A huge vulnerability in group dating app 3fun has been found by security researchers which allowed anyone to find the personal information, chat data, private photos, and real time location data of any of the app’s 1.5 million users. The discovery was made by Pen Test Partners, who said that 3fun has “probably the worst security for any dating app we’ve ever seen.” TechCrunch was able to independently verify the vulnerability.
The discovery comes as dating apps are facing renewed scrutiny over the amounts of intensely personal information they hold about their users. TechCrunch notes that multiple dating apps including Jewish dating app JCrush, conservative dating app Donald Daters, and Coffee Meets Bagel have all reported data breaches in the past couple of years, and there are ongoing concerns over Grindr’s ownership by a Chinese company.

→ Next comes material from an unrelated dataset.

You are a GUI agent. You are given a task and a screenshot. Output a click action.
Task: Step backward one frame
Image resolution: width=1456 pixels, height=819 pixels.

Pen Test Partner’s security researchers discovered that 3fun was storing its users location data in the app itself, rather than keeping it securely on its servers. This meant it was a trivial task for the researchers to reveal the data on the client side, even when users are supposedly restricting their location data. This leak meant that Pen Test Partners could discover the locations of 3fun’s users worldwide, where it appeared to find users in the White House, the US Supreme Court, and 10 Downing Street in the UK (although it’s possible that these users were spoofing their locations). It was then able to view these user’s birth dates, sexual orientation, and even photos — regardless of whether they were set to private.
The security researchers notified 3fun about the vulnerability on July 1st, and said that the app’s security flaws have since been addressed. When contacted for comment, a spokesperson for 3fun told The Verge that the company updated the app to a new version on July 8th, and added that, “We will focus on updating our product to make it safer.”
Update August 9th, 7:28AM ET: Updated to add response from 3fun.